Treasurer Joe Hockey's speech at the Lowy Institute today picked up on, and in some areas expanded upon, many of the issues raised in Prime Minister Abbott's G20 address in Davos.
As Mike Callaghan noted of the Prime Minister's comments in Davos, the Treasurer's speech bore the imprint of its deliverer, rather than of a team of officials. If Australia's presidency of the G20 is to actually achieve anything, such personal involvement is both necessary and positive. Nothing much will happen at the G20 without the personal drive of the Australian prime minister and treasurer.
So it was not surprising to see Hockey leveraging off his recent passion for the end of 'the age of of entitlement': 'Individuals must do more for themselves, they must become more self-reliant', he said today.
Such statements point to the determination of the Coalition government to frame the post-crisis economic malaise as the result of business being crowded out by high-spending, over-regulating and high-taxing governments, and that the solution is to put business at the centre of the recovery narrative.
But there was also a suggestion that the business sector had important responsibilities, including in the area of combating tax avoidance and evasion:
...the business sector must shoulder more of the burden. It must restore corporate accountability, and rely less on government assistance. It must stand on its own feet, and it must pay its fair share of tax.

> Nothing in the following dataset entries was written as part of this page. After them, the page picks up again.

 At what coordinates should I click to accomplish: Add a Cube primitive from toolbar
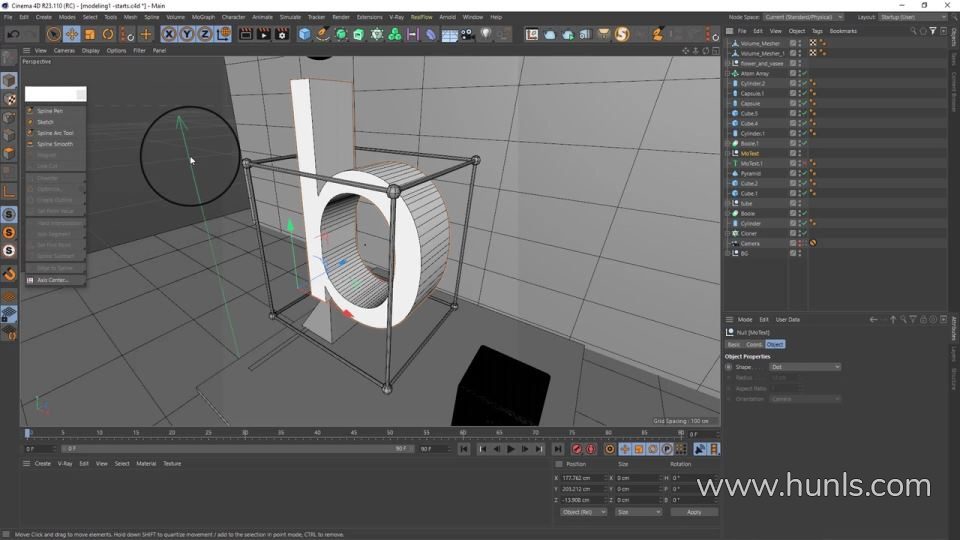pyautogui.click(x=305, y=34)
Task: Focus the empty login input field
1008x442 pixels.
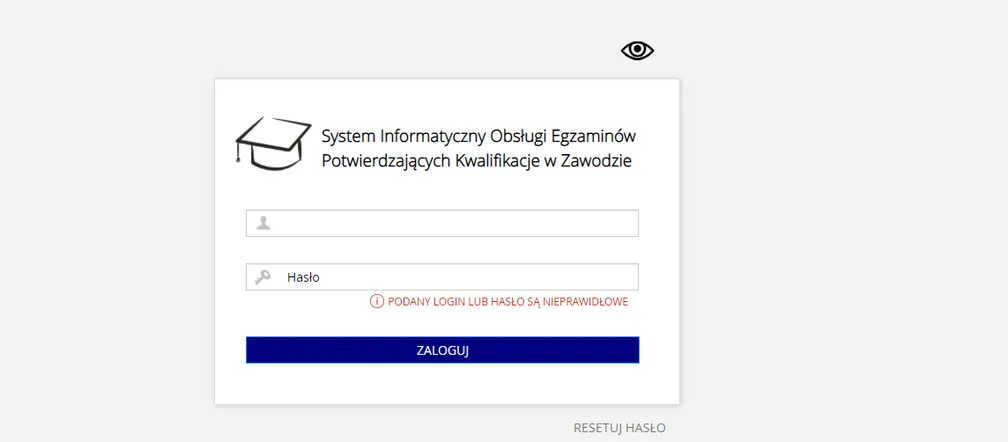Action: [x=455, y=223]
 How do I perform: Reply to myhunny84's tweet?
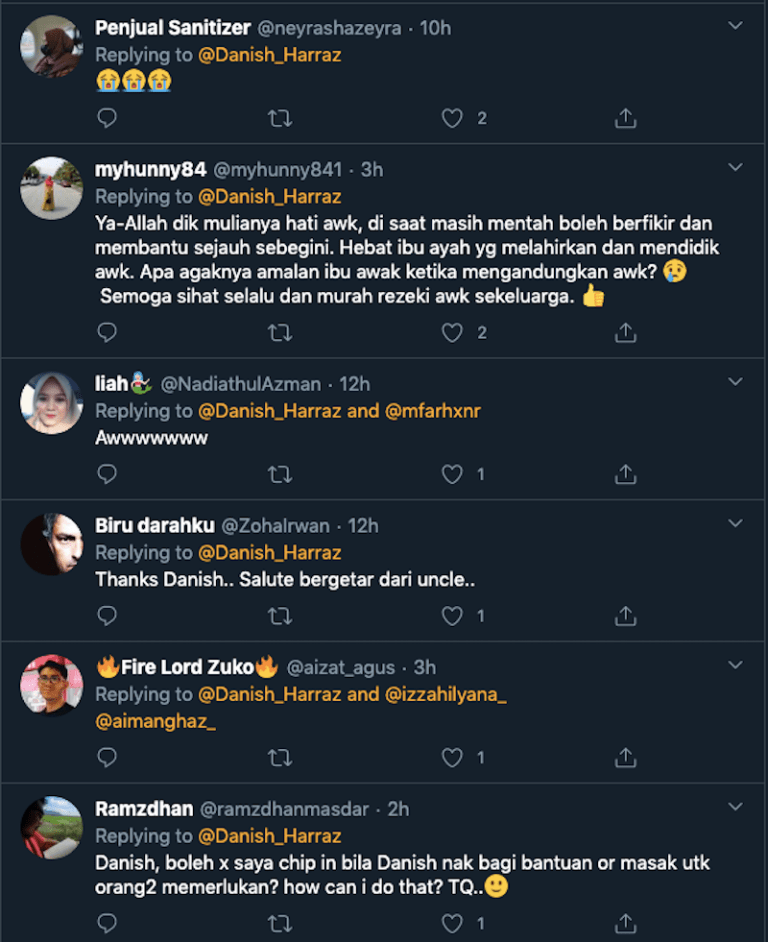(105, 331)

The Treasurer has clearly gained a stronger understanding of the internal workings of the G20 since his November 2013 comment that he had 'underestimated the size of the G20 leadership task'. Today, he emphasised the importance of building strong personal relationships with his G20 colleagues, noting that 'building trust and empathy is a key part of how the G20 actually works.'
In many respects, the speech was targeted to a domestic audience (as is the prerogative of political leaders), very few of whom are as obsessed with the G20 as your humble author. However, the question for G20 observers from around the world (not least the Treasurer's overseas counterparts) will be 'just what G20 issues will the treasurer (and prime minister) use these personal relationships built upon and trust and empathy to pursue?'
On the financial and economic policy front, we will likely be much clearer on Australia's priorities by the conclusion of the first finance ministers' and central bank governors' meeting on 23 February. But based on Hockey's speech today, the topics on the agenda will include:
- Deep structural micro-economic reforms.

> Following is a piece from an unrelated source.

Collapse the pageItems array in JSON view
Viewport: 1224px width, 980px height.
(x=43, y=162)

- The tapering of quantitative easing by the US Federal Reserve, which is causing concerns for some emerging market economies.
- Investment promotion, particularly with regards to infrastructure.
- Pressuring the US Congress into passing the 2010 IMF reform package.
- Developing a tax framework 'fit for the 21st century'.
- Advancing the Financial Stability Board's financial regulatory reform agenda.
These are all noble objectives and we await the detail on how they will be progressed.
The final comment I would make is on a revelation that surfaced in the Q&A (podcast will be available on the Lowy Institute's website soon), when Mike Callaghan questioned whether the Treasurer would seek to emulate the Prime Minister’s Davos commitment to produce a leaders' communiqué of no more than three pages'. To which the Treasurer competitively responded: 'we’ll do better than that.' The Treasurer has thrown down the brevity gauntlet. Can he deliver at the first finance ministers' and central bank governors' meeting in a fortnight?